3. Parsing the Output: An external parser reads the formatted action, determines which Tool to call, and extracts the required parameters.
```
Thought: I need to check the current weather for New York.
Action :
{
  "action": "get_weather",
  "action_input": {"location": "New York"}
}
```
### Code Agents

- An alternative approach is using Code Agents.
- The idea is: instead of outputting a simple JSON object, a Code Agent generates an executable code block—typically in a high-level language like Python.

![alt text](https://huggingface.co/datasets/agents-course/course-images/resolve/main/en/unit1/code-vs-json-actions.png)
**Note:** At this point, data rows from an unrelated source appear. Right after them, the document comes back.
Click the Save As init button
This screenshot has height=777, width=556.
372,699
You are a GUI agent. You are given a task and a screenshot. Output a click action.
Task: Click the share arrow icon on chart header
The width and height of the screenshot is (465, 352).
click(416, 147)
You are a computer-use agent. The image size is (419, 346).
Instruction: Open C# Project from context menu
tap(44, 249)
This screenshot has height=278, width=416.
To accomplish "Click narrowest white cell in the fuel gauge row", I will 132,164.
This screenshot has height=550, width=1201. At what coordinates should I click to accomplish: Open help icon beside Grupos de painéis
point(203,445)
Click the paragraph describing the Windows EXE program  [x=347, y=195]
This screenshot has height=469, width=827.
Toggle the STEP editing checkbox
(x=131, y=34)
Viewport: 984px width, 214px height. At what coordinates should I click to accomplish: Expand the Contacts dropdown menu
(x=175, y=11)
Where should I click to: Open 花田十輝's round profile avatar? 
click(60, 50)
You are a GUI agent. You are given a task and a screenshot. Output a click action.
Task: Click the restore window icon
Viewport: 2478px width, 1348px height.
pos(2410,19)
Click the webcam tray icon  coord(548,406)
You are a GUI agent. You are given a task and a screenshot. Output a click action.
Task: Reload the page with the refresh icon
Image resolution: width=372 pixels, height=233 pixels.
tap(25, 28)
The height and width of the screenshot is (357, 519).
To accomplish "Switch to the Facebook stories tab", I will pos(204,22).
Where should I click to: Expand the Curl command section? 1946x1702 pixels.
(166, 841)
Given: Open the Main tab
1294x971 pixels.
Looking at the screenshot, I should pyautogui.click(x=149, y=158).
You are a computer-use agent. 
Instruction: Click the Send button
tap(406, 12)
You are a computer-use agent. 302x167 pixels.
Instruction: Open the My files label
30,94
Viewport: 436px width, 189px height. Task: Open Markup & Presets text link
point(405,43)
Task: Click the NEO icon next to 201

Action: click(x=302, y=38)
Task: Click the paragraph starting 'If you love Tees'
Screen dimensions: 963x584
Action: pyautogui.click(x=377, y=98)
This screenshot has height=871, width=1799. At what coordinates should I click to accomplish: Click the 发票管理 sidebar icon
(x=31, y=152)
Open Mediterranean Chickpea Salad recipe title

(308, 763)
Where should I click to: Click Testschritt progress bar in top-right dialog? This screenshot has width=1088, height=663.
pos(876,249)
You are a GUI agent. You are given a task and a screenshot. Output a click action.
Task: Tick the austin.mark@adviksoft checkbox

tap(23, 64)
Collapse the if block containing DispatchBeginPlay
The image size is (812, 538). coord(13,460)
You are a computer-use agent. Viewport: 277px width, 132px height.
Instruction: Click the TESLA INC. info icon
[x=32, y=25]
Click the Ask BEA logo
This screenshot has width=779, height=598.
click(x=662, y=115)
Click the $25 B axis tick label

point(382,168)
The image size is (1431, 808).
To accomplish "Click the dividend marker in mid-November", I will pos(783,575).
For example, a Code Agent tasked with fetching the weather might generate the following Python snippet:

```
# Code Agent Example: Retrieve Weather Information
def get_weather(city):
    import requests
    api_url = f"https://api.weather.com/v1/location/{city}?apiKey=YOUR_API_KEY"
    response = requests.get(api_url)
    if response.status_code == 200:
        data = response.json()
        return data.get("weather", "No weather information available")
    else:
        return "Error: Unable to fetch weather data."

# Execute the function and prepare the final answer
result = get_weather("New York")
final_answer = f"The current weather in New York is: {result}"
print(final_answer)
```


## Observe
- Observations are **how an Agent perceives the consequences of its actions.**

In the observation phase, the agent:

- Collects Feedback: Receives data or confirmation that its action was successful (or not).
- Appends Results: Integrates the new information into its existing context, effectively updating its memory.
- Adapts its Strategy: Uses this updated context to refine subsequent thoughts and actions.

For example, if a weather API returns the data “partly cloudy, 15°C, 60% humidity”, this observation is appended to the agent’s memory (at the end of the prompt).